Over The Counter Markets (OTC)

Over The Counter trading refers to financial instruments trading on a different context than organized financial markets or exchanges.

The term OTC trading or OTC market can be used for contracts on financial instruments made directly between two parties and also for trading with derivative financial instruments traded through a dealer and not through a centralized market (such as the stock exhange).

For example, a futures contract is a standardized product traded in the futures market while a forward contract is an OTC product.

Usually, when it refers to stocks, if a stock is traded at a Over The Counter context, this is usually because the company is small and does not meet the requirements for being listed in a regular stock exchange such as NASDAQ or NYSE. These stocks of companies that are not publicly traded are traded through brokers or dealers who negotiate directly between the investor and the company through computer networks or telephone.

Most bond and financial instruments debt are not traded on organized and standardized markets and therefore are considered OTC instruments. For example most bonds are sold through banks, so if an investor wants to buy a particular bond them should go directly to the bank concerned which sell the bond and negotiate directly with it out of a standard market.

OTC contracts that occur in these negotiations are bilateral contracts that contain the agreement on the settlement of the instrument to which the two parties have reached. Most OTC contracts are made through banks and financial investment companies.

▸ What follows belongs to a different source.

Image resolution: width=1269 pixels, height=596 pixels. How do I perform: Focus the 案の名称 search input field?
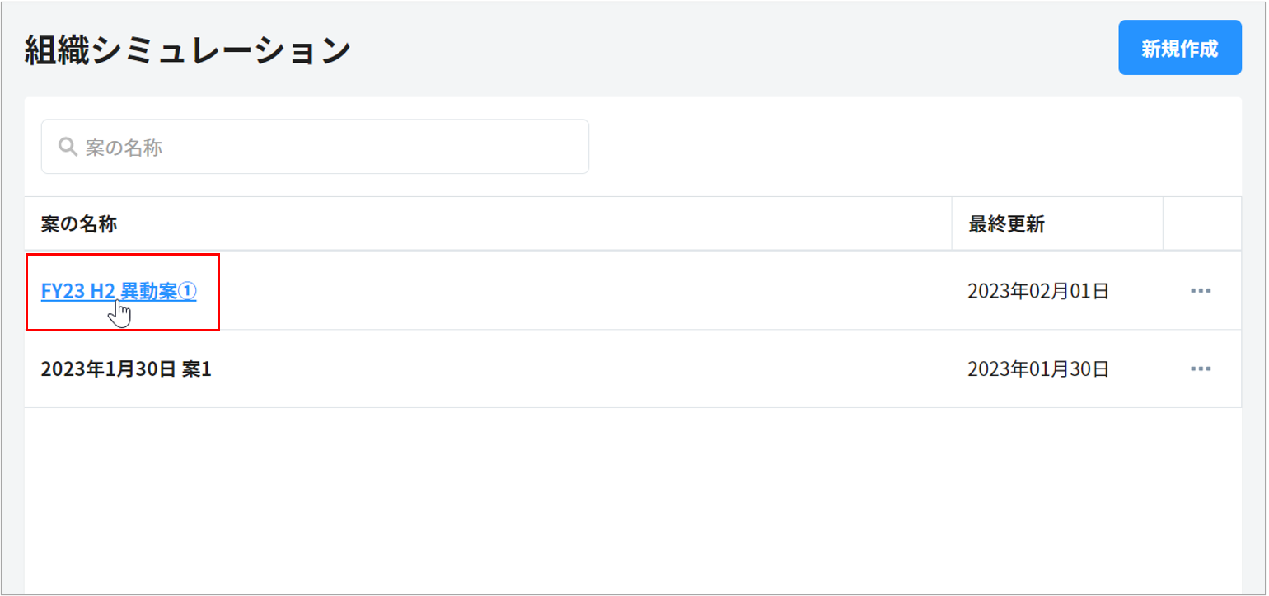click(x=330, y=147)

There are also negotiating frameworks of OTC derivatives that are often included in these contracts such as the rules of the International Swaps and Derivatives Associaton (ISDA) or, in Spain, the CMOF contract.

Forex, the most famous OTC Market

The international currency market (FOREX) is the world largest financial market. The daily negotiation reaches 2.7 trillions of USD, that exceeds three times the size of all world markets of stocks and bonds together.

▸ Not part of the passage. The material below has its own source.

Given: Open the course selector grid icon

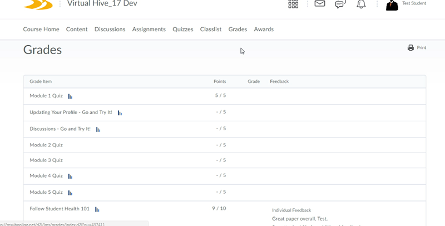Looking at the screenshot, I should coord(293,4).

Forex is an Over the Counter (OTC), a global market that does not have a specific venue as Forex trading is done worldwide. The market is made up of banks, brokers, investment funds, companies and individuals which are electronically connected. The lack of physical location of the FOREX market allows it to work 24 hours a day, five days a week. All developed countries in the world contribute to its formation. The main trading centers are London, New York and Tokyo.

The large number of participants makes FOREX the most liquid financial market in the world. Currently it is virtually impossible to manipulate this market, even by large investors. This makes it a very suitable market to apply technical analysis and ideal for trading.